Beginning with the line that has "Viewport: 240px width, 668px height." in it, transcribe the listing exactly through its final line, and add nothing.

═══ Provided information ═══

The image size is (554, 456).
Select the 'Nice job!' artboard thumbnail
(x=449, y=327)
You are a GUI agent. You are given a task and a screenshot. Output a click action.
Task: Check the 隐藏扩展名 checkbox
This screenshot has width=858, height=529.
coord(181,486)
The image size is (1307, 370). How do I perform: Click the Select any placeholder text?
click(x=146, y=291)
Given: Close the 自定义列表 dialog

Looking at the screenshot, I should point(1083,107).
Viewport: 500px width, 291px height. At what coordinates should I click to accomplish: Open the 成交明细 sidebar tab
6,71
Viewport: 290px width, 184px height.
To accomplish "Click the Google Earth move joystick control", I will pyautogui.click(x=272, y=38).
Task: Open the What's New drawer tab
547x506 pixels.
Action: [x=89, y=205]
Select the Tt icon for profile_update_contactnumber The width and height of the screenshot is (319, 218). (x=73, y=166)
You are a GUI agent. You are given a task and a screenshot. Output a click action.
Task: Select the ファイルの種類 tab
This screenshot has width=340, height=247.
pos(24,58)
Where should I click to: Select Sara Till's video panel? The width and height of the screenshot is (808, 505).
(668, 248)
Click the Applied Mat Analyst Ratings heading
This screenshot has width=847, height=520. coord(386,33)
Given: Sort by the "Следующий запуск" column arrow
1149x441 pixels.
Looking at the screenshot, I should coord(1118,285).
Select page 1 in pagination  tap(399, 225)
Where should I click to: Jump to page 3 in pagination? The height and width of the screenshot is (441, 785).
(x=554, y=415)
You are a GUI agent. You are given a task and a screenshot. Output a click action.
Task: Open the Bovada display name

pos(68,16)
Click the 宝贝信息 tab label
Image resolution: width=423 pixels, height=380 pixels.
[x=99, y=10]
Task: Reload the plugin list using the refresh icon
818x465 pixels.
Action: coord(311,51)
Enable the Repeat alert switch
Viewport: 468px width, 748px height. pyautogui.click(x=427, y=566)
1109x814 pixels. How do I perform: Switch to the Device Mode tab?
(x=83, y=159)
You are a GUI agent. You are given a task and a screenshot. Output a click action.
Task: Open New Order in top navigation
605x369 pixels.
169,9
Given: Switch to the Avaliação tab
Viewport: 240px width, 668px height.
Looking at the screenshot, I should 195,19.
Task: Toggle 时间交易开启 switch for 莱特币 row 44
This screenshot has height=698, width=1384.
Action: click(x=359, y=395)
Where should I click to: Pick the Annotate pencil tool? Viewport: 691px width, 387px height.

═══

• [Finished exercise]:
Viewport: 240px width, 668px height.
Looking at the screenshot, I should 195,19.
Task: Toggle 时间交易开启 switch for 莱特币 row 44
This screenshot has height=698, width=1384.
Action: click(x=359, y=395)
Where should I click to: Pick the Annotate pencil tool? Viewport: 691px width, 387px height.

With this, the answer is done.